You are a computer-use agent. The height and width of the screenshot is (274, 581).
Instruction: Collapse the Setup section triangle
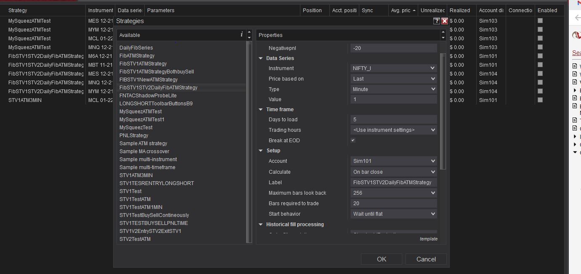tap(261, 151)
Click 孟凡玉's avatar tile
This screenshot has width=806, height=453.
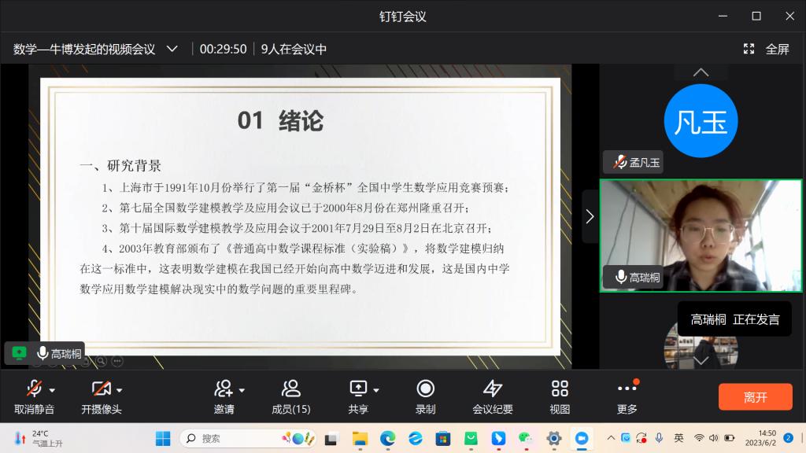701,123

+===+

■ **Task prompt**: Add 80 to every coordinate in the answers and write out again the data from the line containing "Click 孟凡玉's avatar tile" through the end of the data, including both ends and the instruction text. Leave out the pictures.

■ **Full response**:
Click 孟凡玉's avatar tile
This screenshot has width=806, height=453.
781,203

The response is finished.